Montréal

Histoires expatriées à Montréal – La joie de l’hiver

15 février 2020

Pour la toute première fois, je participe à un rendez-vous d’expatriés dans le monde entier : Histoires Expatriées. J’avais bien besoin d’une motivation pour me remettre à l’écrire et à la photographie ! Ce mois de février, le thème de la joie a été sélectionné. Je me suis dit que j’allais me challenger un peu en parlant de la joie de l’hiver à Montréal… Un thème qui m’est difficile tant ce titre me parait contre-nature !

Que ce soit à Montréal ou ailleurs, j’ai une relation ambivalente à l’hiver. J’aime quand il fait nuit tôt pour avoir le prétexte de me mettre en pyjama dès que je rentre (à 17 h), mais en même temps, le manque de lumière me déprime profondément. L’hiver me fatigue de plus en plus, physiquement et psychologiquement, et les cures de vitamines B et D n’y font plus rien ! J’essaye alors, comme je l’ai appris en sophrologie et en méditation, d’accepter l’hiver et d’accepter sa pénibilité, tout en sachant que tôt ou tard, les jours se feront plus longs, les températures se feront plus douces, et mon moral se fera meilleur.

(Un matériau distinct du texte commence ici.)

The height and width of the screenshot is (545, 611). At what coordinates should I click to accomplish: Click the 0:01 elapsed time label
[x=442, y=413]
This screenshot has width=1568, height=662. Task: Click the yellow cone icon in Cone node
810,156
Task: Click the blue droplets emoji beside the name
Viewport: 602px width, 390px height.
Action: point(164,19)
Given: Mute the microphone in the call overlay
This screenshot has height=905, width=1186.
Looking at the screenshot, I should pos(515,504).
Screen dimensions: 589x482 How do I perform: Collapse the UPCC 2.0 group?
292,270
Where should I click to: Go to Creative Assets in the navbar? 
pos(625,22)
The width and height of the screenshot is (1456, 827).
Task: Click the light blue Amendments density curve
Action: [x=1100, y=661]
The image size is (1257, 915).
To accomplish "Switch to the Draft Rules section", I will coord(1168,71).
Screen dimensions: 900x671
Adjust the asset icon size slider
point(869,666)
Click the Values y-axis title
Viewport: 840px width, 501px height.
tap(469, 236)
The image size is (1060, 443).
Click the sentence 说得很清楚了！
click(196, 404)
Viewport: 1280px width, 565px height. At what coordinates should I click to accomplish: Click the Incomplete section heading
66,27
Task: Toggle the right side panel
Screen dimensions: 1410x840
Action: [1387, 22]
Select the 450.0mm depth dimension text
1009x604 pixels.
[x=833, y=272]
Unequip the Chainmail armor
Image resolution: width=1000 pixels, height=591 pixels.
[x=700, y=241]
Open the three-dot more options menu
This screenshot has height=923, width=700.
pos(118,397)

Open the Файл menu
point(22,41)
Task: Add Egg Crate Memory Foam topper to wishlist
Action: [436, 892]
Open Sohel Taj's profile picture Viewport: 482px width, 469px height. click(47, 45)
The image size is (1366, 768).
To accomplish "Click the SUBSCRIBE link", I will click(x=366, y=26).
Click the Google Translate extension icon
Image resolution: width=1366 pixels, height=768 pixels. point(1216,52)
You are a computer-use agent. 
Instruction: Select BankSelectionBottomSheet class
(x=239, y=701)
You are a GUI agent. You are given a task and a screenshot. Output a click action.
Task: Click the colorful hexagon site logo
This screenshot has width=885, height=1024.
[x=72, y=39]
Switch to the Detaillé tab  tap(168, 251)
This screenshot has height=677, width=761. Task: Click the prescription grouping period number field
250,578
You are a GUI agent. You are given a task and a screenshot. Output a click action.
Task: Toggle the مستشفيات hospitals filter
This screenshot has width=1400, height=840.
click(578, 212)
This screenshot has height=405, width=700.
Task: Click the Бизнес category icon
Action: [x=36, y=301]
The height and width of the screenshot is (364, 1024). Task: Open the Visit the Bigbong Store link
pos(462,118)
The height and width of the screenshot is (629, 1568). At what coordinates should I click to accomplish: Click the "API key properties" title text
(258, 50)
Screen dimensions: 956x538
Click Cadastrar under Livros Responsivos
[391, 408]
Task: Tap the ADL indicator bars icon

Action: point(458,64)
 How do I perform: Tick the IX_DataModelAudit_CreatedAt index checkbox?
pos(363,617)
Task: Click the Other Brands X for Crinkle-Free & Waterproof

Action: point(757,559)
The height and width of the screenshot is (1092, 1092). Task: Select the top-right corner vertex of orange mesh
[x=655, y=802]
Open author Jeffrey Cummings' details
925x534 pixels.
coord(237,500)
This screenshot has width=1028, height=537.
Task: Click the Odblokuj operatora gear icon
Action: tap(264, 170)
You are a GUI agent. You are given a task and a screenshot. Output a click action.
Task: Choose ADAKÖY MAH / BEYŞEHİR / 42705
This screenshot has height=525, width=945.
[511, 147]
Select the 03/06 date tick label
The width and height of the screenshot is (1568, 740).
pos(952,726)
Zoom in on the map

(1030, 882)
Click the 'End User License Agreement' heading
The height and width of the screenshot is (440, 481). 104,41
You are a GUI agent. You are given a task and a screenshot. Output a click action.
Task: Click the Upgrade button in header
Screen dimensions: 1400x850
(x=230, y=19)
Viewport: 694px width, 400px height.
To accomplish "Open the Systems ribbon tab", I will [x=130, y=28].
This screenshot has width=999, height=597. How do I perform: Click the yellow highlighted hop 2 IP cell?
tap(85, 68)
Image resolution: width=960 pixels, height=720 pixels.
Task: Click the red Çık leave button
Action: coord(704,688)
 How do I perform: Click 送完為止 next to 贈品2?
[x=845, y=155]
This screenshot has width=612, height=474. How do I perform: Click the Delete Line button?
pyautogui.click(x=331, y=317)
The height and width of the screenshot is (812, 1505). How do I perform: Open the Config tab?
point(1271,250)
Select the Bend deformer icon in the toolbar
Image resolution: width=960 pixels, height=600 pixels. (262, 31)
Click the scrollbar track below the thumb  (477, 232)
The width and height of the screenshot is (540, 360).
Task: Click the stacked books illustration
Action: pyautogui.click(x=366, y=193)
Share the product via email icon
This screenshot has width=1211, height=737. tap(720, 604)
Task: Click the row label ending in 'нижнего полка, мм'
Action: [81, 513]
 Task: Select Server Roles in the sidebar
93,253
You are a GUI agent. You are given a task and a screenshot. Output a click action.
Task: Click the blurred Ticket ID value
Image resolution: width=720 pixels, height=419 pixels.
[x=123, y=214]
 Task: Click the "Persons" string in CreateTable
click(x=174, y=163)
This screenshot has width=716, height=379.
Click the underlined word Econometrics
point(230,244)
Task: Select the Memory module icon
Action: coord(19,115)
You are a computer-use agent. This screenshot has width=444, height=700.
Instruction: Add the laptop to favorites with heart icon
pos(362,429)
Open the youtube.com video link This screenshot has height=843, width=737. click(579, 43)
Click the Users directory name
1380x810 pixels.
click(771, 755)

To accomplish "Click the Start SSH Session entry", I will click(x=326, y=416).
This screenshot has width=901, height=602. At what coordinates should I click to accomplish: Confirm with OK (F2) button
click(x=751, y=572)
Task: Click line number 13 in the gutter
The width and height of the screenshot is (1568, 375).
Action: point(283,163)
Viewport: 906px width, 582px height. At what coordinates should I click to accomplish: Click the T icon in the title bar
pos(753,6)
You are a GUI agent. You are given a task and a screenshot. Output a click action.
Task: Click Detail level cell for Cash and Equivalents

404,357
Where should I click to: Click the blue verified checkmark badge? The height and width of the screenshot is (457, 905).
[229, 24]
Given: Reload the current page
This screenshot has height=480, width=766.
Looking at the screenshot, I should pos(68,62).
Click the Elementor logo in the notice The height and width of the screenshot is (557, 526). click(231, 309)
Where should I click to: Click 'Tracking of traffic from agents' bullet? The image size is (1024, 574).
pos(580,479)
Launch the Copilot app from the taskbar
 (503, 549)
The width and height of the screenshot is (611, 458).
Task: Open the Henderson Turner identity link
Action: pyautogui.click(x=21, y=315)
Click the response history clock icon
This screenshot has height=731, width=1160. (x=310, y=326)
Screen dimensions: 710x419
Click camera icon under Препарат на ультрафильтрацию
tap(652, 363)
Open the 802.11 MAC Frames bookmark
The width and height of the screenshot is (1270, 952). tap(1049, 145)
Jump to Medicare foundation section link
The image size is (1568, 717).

Et pourtant… malgré tout ça, une partie de moi aime l’hiver. C’est une saison où l’on peut vraiment rester chez soi tranquillement, à lire et à boire du thé (même si j’en conviens que je n’ai pas non plus de mal à sortir dans un parc pour boire du thé glacé en été).
J’ai convaincu mon chum de partir vivre au Québec en lui assurant qu’ici, les hivers avaient beau être longs et froids, ils étaient sublimes, ensoleillés et lumineux. Sauf que ma première expatriation date d’il y a dix ans… Et en dix ans, le climat a changé. En 2010, j’ai quitté Lyon alors qu’il neigeait et faisait -13°C. Je suis arrivée à Montréal en février : les journées étaient très froides, neigeuses (en quantité !) et surtout baignées de soleil. En 2019, il faisait 22°C à Lyon un 15 février et en 2020, il n’y a pas plus de 15 cm de neige au sol à Montréal. L’hiver est loin d’être fini, mais il a été triste, nuageux et pluvieux (!!!). J’ai menti sur la marchandise !

Et pourtant, le thème de ce mois-ci, c’est la joie, pas la dépression (vous en doutiez, n’est-ce pas, en lisant mon introduction ?). Il faut que je fasse un effort supplémentaire pour trouver de la joie où je n’ai pas l’impression qu’il y en a. Il faut que je mette de côté mon anxiété climatique et ma déprime hivernale pour me promener et apprécier les rares journées de soleil que l’on peut avoir à Montréal.

Lorsqu’il fait beau, je trouve qu’il n’y a pas plus belle ville au monde l’hiver. La lumière dorée éclaire les bâtiments de brique, les ruelles s’animent grâce aux enfants qui sortent y jouer, tout emmitouflés. Même les écureuils semblent passer un meilleur moment en furetant dans les tas de neige et de glace (ok, peut-être que je me projette un peu, là).

J’aime fermer les yeux et laisser la chaleur du soleil hivernal me réchauffer le visage. C’est mon premier hiver depuis dix ans au Québec, et je me sens chanceuse et reconnaissante de vivre à nouveau ici. En me promenant, l’amertume laisse place à une joie simple. J’oublie la sloche, j’oublie les travaux de la Plaza St Hubert, j’oublie le réchauffement climatique, j’oublie qu’il me faut 10 minutes pour enfiler ma tenue d’hiver, j’oublie qu’il va falloir pelleter l’entrée pendant quelques mois encore et je me laisse envahir par la joie.